Directions: Reproduce every one of the items below word for word, but leave the pictures out.

══ Input rows ══

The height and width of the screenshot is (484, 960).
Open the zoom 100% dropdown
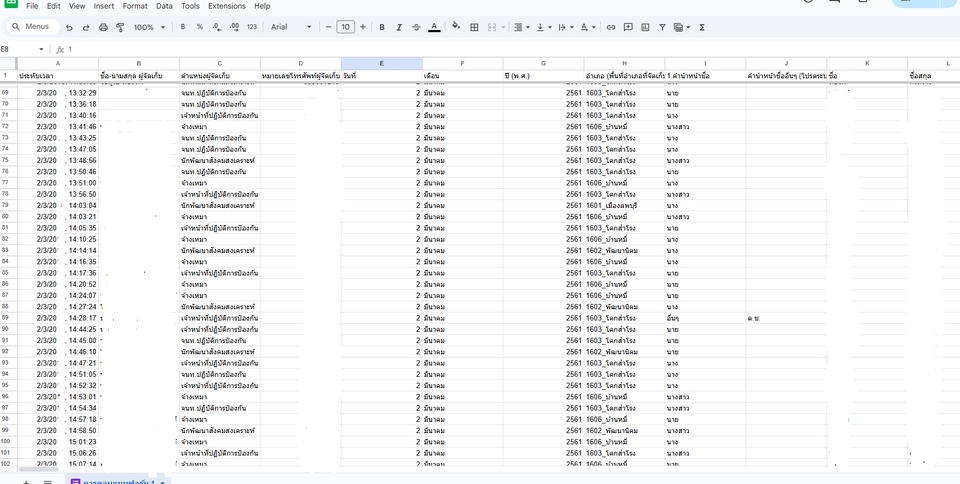pos(150,28)
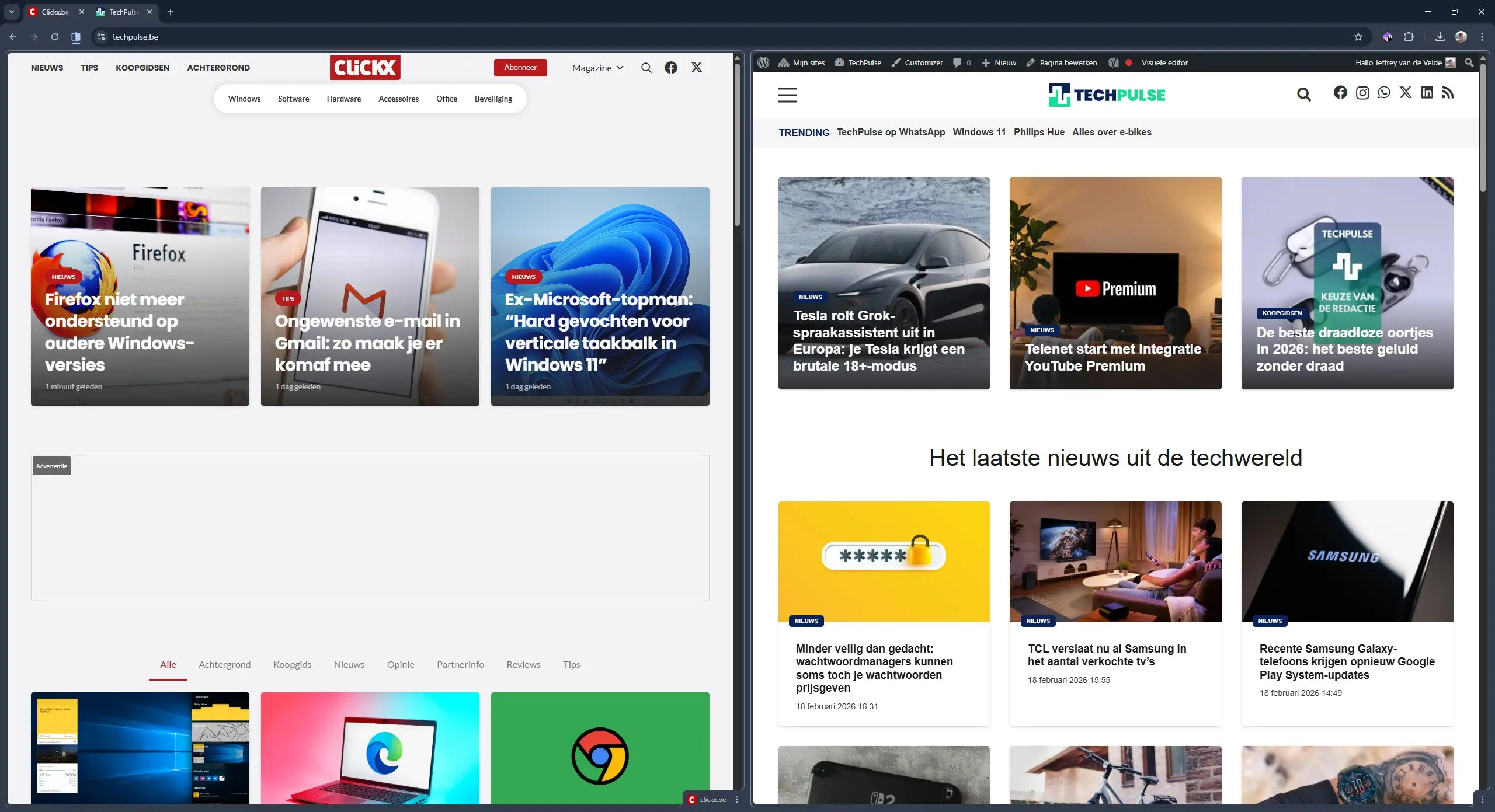
Task: Open TechPulse WhatsApp icon in header
Action: click(1383, 93)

═══

Task answer:
The height and width of the screenshot is (484, 960).
Open the zoom 100% dropdown
pos(150,28)
Task: Open TechPulse WhatsApp icon in header
Action: click(1383, 93)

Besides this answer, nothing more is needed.